*** Supplied information ***
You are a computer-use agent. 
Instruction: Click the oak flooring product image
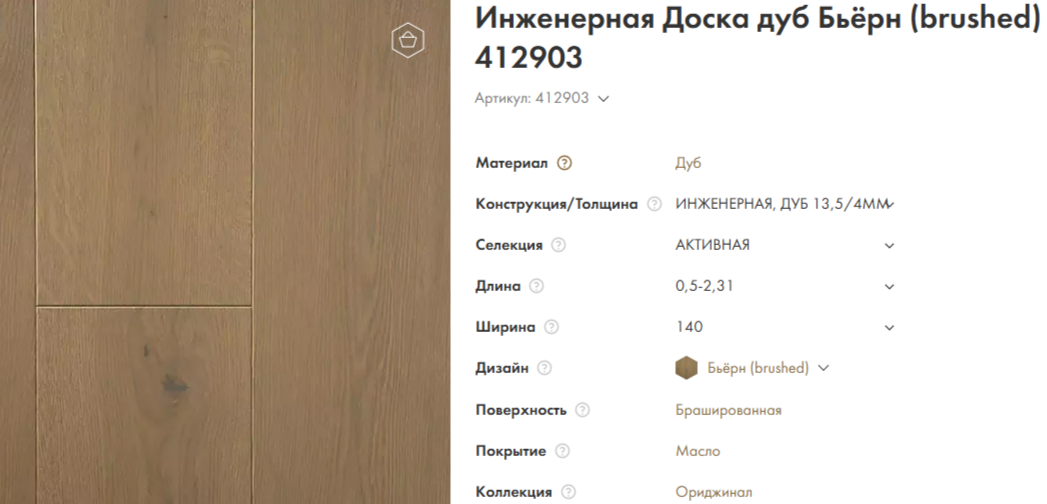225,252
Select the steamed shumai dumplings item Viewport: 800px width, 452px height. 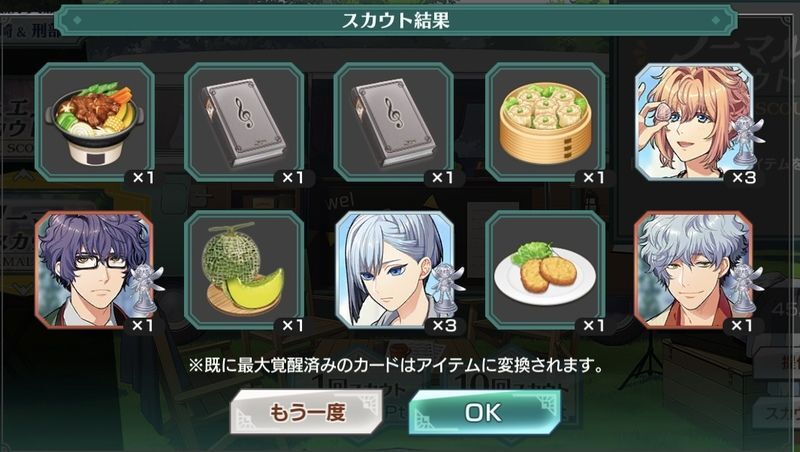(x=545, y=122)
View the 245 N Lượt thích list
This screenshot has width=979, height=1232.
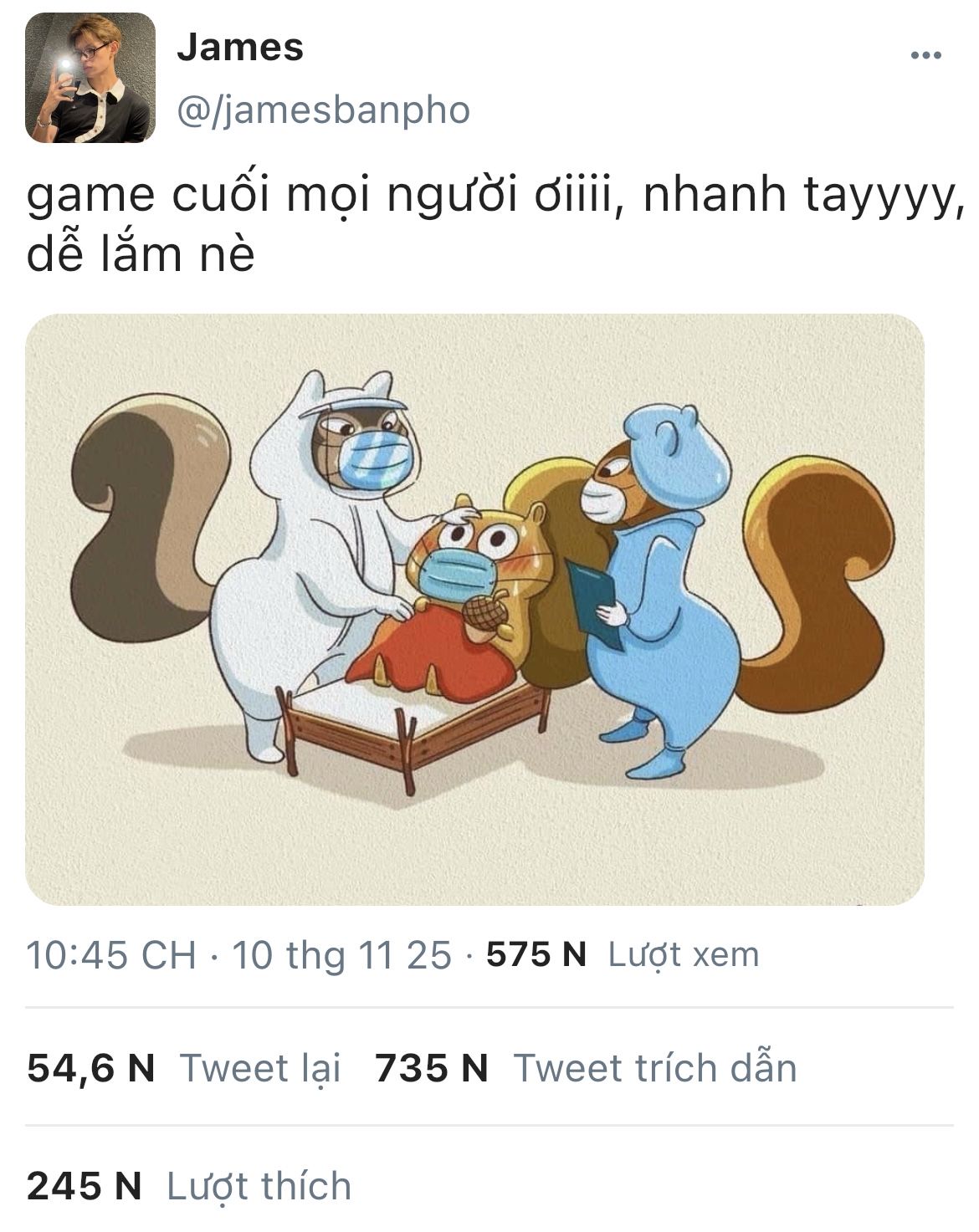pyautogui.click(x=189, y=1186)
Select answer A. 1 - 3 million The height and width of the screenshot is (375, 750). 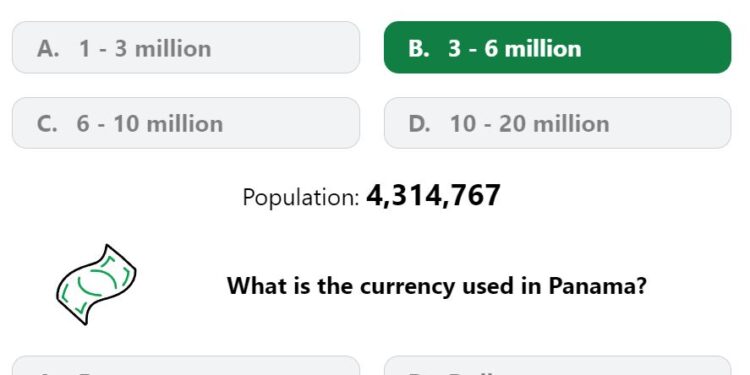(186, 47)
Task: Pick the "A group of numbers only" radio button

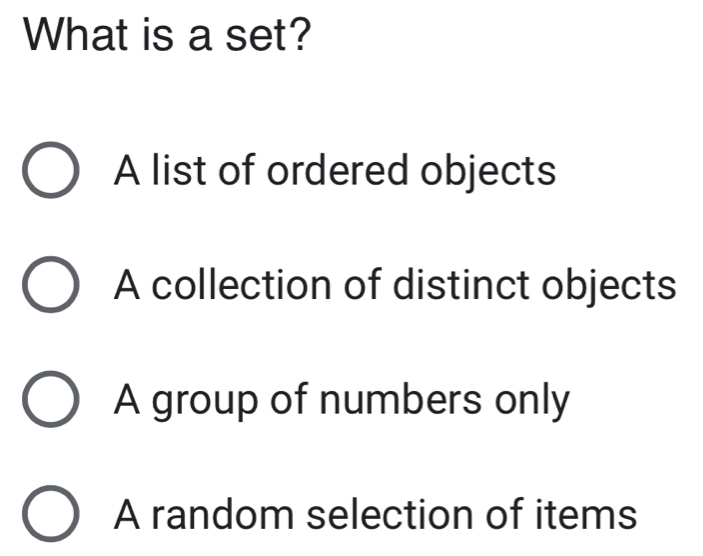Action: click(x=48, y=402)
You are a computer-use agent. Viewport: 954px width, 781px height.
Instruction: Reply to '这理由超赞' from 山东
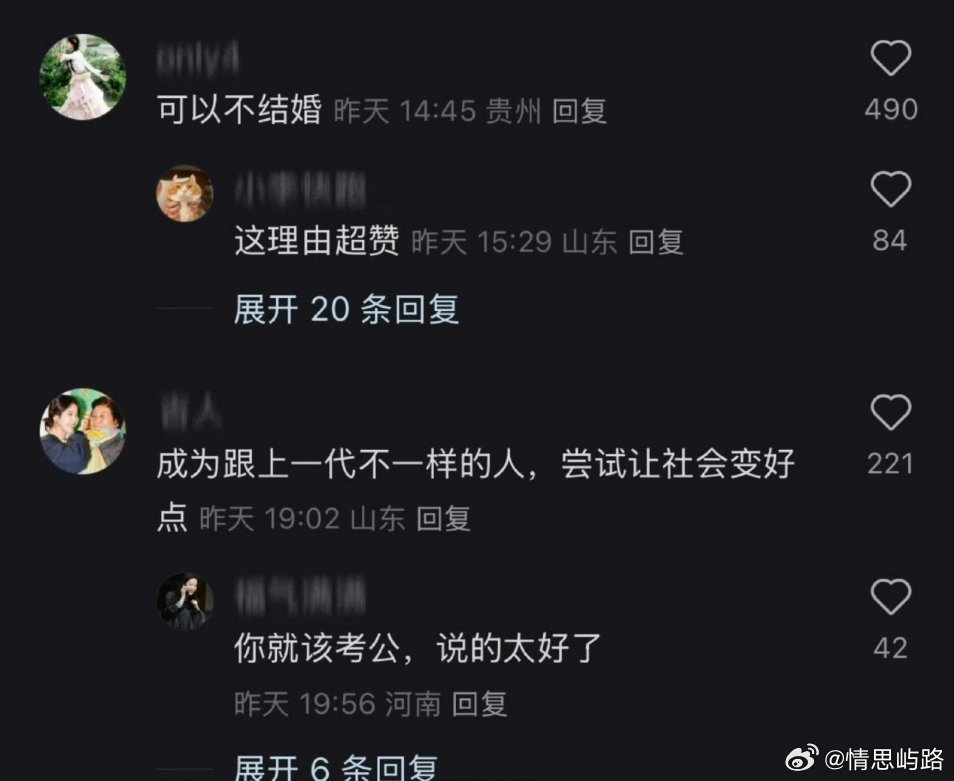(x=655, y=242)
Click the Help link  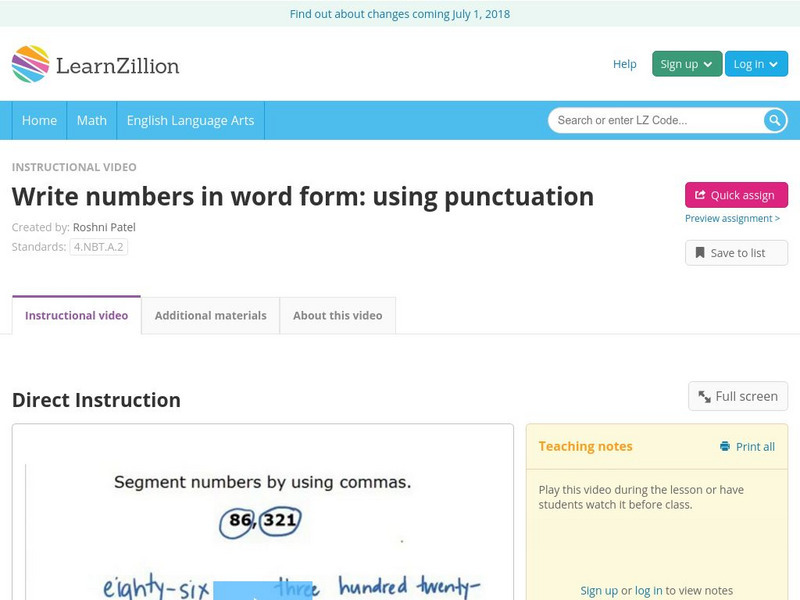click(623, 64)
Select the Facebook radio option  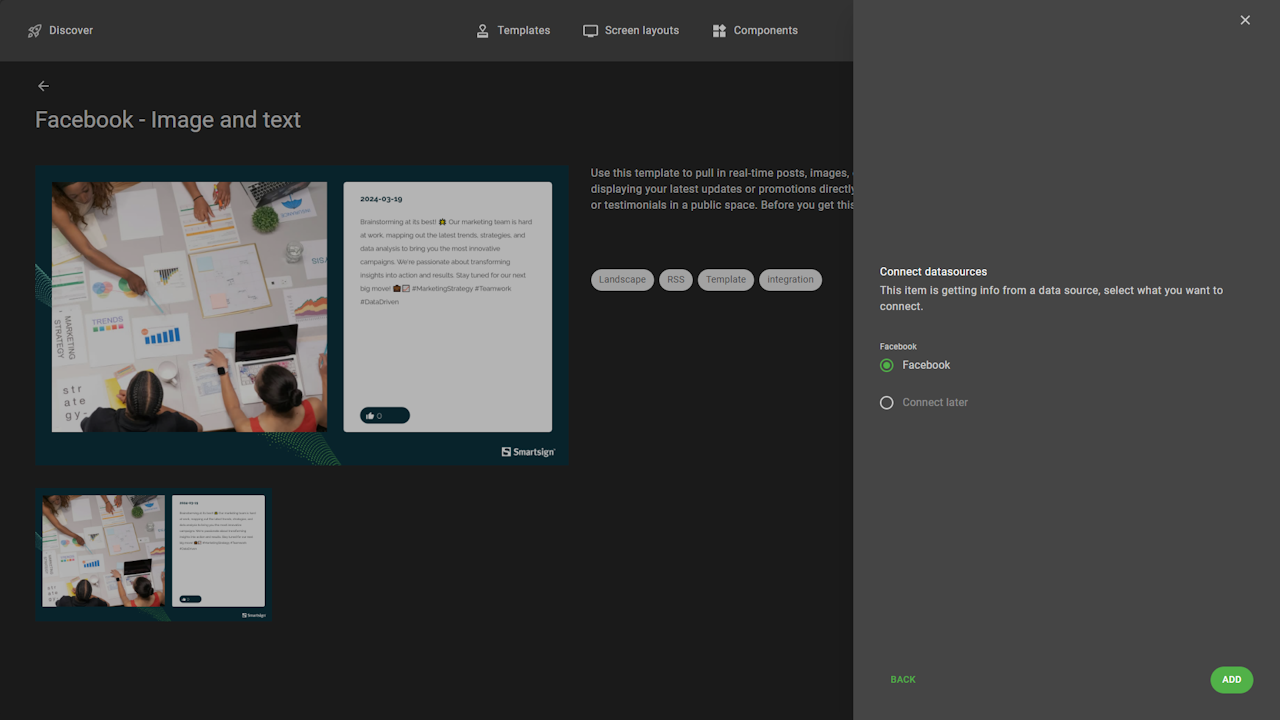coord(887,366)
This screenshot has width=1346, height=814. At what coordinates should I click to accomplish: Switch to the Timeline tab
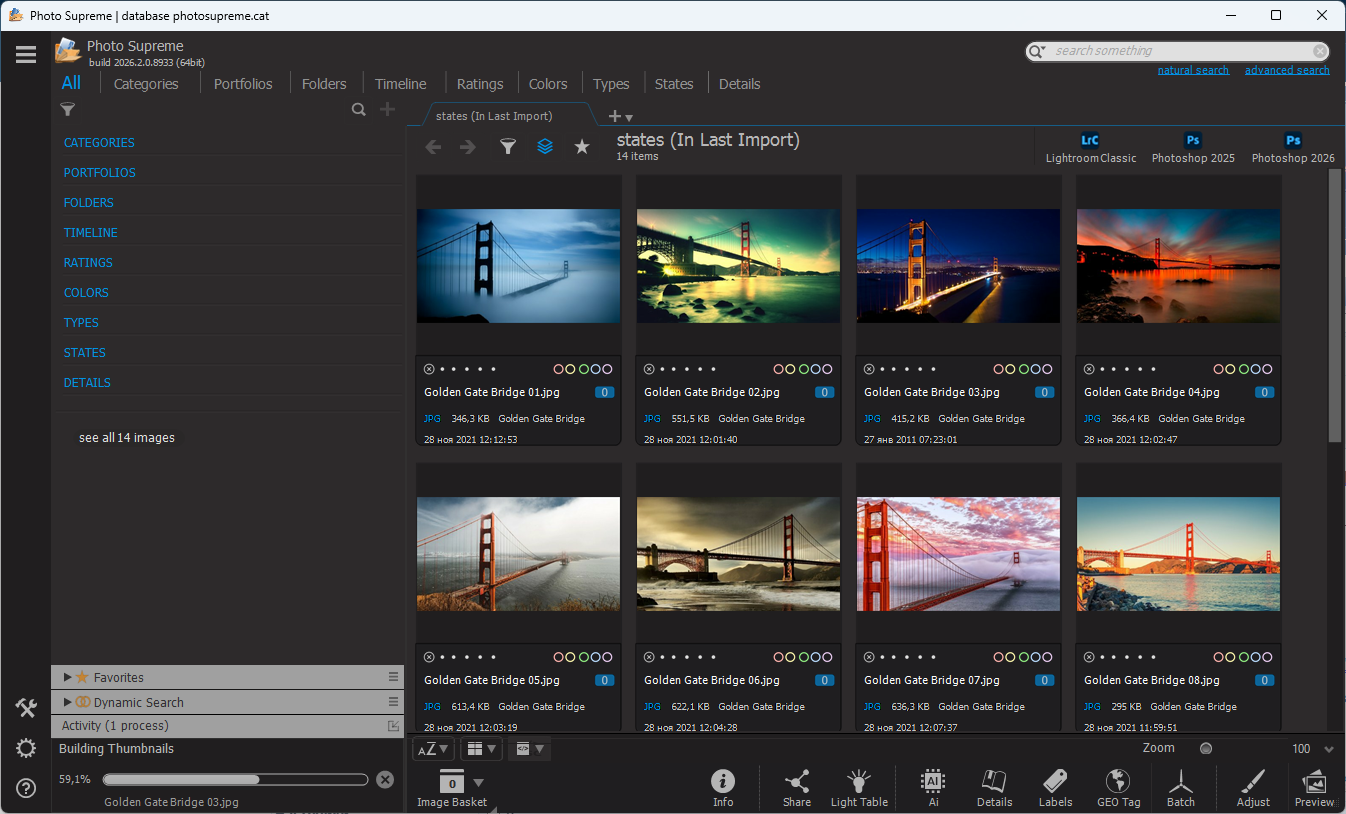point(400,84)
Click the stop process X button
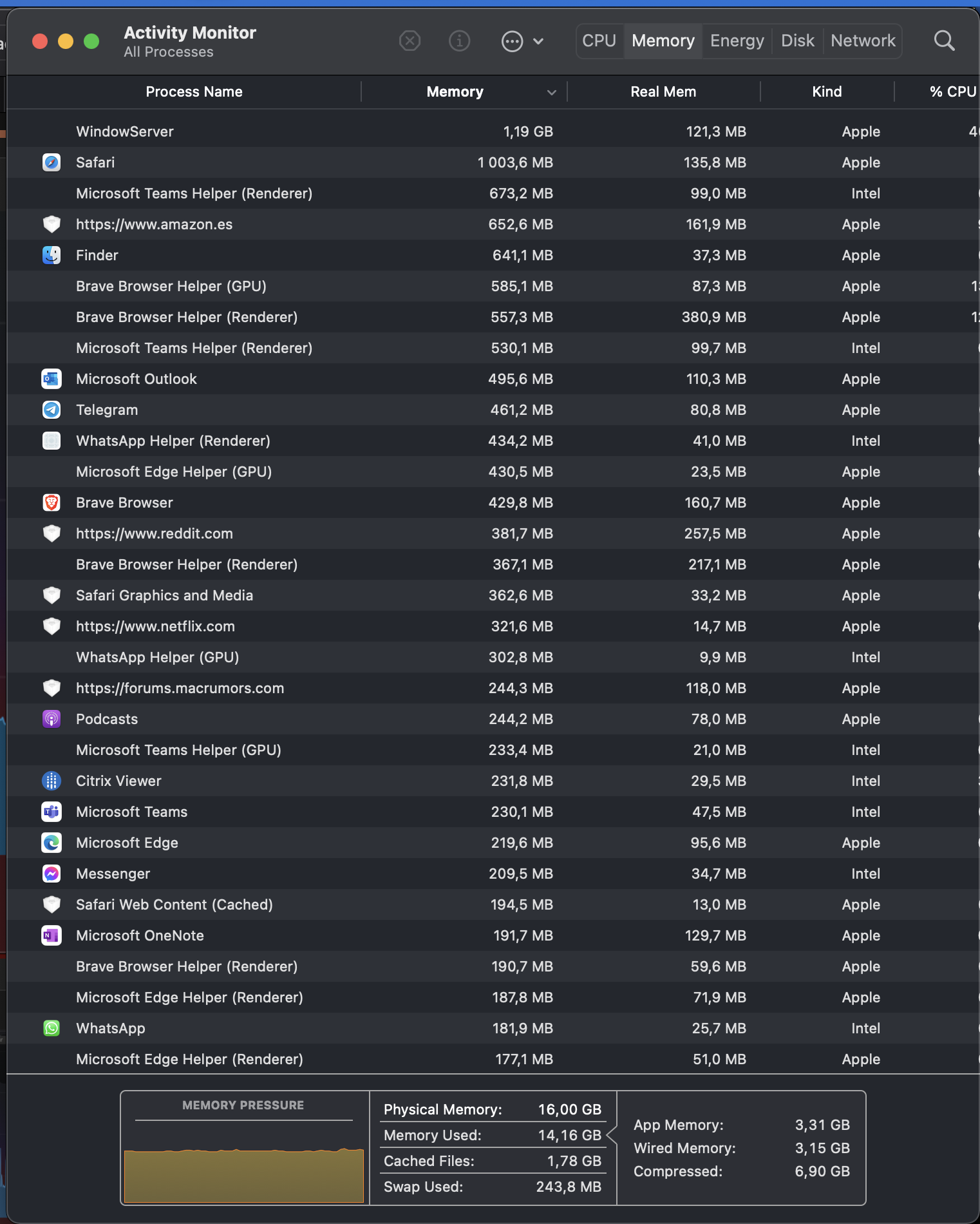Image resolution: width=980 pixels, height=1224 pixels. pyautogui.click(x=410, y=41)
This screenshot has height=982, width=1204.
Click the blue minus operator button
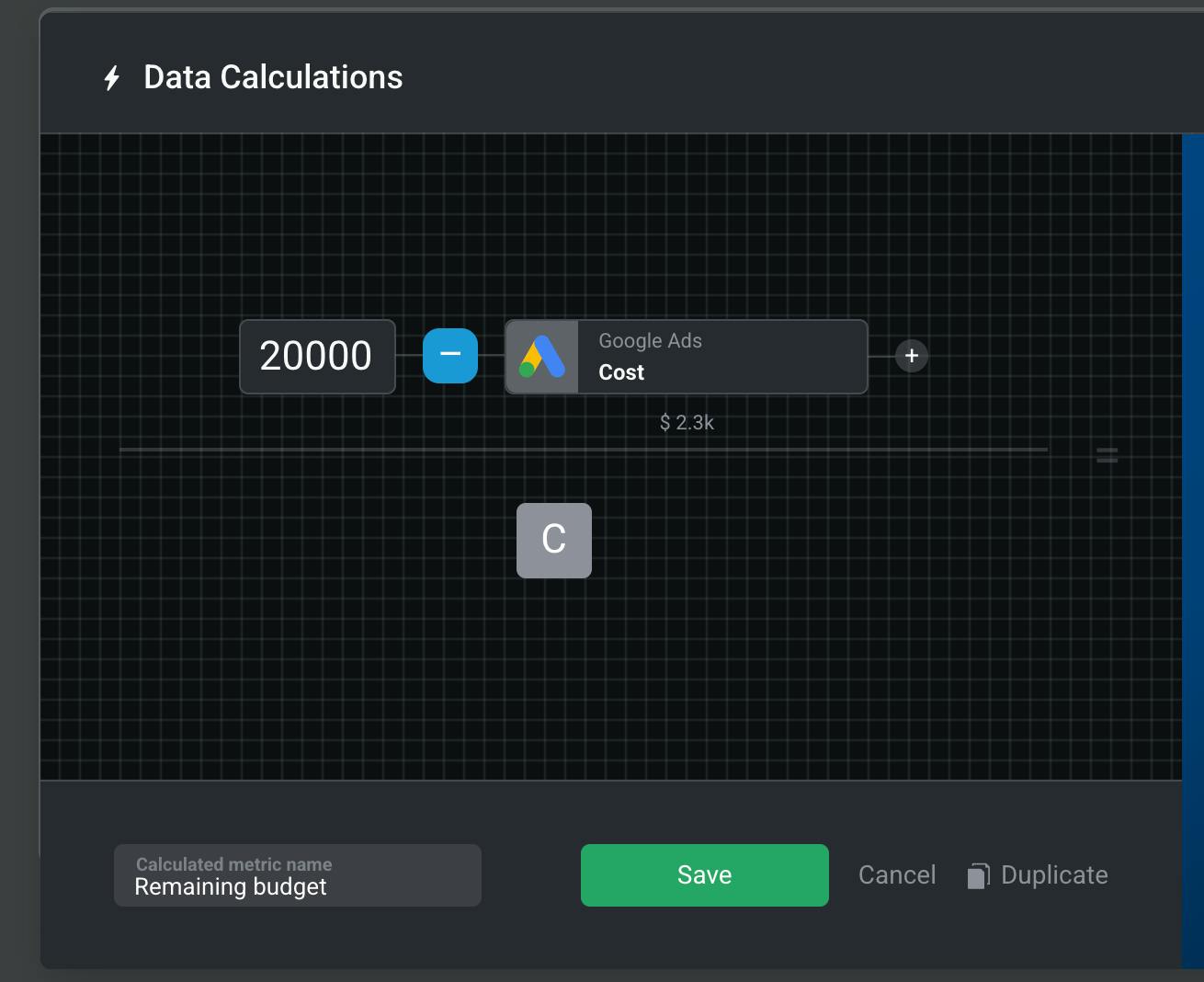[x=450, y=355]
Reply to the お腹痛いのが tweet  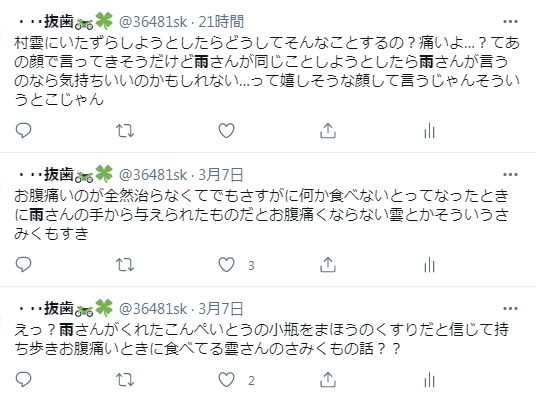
*** End of Supplied information ***
Search the entries above for the word "agent" and copy each line where it appears.

You are a computer-use agent. 
You are a computer-use agent. Viewport: 954px width, 781px height.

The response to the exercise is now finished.